▶

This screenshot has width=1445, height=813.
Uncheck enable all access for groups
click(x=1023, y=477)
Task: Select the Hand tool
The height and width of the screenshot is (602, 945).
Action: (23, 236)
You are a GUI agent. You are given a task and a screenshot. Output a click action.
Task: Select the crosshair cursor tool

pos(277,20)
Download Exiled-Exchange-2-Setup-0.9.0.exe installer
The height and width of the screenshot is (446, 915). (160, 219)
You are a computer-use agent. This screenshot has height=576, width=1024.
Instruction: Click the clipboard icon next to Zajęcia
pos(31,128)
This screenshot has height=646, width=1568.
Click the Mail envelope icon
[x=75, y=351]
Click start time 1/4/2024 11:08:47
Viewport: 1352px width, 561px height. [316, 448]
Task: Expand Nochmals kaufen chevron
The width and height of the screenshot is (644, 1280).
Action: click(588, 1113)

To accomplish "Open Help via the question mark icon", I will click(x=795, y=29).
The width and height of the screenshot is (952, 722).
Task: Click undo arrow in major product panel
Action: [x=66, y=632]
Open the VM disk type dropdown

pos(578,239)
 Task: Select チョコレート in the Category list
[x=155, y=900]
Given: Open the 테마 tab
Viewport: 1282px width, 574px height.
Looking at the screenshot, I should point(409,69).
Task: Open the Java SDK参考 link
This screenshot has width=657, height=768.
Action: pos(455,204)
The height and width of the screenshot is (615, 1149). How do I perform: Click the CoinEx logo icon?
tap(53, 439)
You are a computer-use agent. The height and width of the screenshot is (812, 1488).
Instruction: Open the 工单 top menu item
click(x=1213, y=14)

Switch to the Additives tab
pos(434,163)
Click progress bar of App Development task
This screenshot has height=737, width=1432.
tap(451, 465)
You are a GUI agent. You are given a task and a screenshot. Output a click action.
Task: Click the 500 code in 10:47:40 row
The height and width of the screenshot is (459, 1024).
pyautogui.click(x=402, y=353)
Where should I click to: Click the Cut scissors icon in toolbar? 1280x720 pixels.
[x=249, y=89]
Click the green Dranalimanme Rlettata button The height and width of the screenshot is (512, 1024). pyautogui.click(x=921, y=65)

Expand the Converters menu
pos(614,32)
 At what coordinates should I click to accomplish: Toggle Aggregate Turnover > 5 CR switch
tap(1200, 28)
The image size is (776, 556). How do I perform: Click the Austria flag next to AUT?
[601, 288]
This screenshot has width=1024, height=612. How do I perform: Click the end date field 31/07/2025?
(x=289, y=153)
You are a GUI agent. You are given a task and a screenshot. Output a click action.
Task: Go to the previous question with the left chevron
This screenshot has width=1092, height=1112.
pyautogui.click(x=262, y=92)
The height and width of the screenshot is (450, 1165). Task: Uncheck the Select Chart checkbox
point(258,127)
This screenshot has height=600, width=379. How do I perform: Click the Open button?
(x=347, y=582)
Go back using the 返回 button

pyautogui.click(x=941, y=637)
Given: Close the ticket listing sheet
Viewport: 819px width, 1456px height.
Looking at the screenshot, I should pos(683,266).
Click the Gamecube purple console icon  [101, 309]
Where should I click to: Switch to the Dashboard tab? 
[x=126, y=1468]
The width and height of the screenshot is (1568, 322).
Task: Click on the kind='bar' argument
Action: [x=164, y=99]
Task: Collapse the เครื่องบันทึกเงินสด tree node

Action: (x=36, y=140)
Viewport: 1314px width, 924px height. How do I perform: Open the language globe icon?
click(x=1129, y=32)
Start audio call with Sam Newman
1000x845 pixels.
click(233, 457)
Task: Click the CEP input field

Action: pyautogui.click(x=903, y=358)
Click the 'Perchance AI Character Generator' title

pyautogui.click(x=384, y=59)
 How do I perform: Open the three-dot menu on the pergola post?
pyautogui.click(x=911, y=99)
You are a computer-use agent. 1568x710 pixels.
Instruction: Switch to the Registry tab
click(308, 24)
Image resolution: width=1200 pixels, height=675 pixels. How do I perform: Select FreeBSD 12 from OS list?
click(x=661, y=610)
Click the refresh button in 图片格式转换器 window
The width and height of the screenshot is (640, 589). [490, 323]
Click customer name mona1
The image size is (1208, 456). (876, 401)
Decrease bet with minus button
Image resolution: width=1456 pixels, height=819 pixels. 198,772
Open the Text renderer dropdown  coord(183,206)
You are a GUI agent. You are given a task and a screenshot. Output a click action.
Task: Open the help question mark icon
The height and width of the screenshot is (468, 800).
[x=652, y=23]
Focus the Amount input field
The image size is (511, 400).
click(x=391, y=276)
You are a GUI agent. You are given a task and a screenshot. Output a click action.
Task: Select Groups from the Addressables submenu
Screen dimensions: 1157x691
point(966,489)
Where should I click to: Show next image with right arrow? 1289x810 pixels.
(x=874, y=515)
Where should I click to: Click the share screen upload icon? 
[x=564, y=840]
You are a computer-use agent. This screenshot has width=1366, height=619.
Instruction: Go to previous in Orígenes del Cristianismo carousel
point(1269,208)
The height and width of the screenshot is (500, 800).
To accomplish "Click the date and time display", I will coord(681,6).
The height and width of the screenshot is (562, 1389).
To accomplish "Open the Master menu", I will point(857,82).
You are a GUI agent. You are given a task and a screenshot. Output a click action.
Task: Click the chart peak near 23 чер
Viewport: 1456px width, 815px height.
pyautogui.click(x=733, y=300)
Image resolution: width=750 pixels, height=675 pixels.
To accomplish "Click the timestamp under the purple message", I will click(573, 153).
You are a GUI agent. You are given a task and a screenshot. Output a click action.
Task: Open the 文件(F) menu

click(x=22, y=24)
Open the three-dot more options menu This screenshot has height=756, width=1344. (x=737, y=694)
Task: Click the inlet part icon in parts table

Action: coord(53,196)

◀

**Activity**
Lines that contain the string "purple" should be copied from the material above.

**Answer area**
Click the Gamecube purple console icon  [101, 309]
To accomplish "Click the timestamp under the purple message", I will click(573, 153).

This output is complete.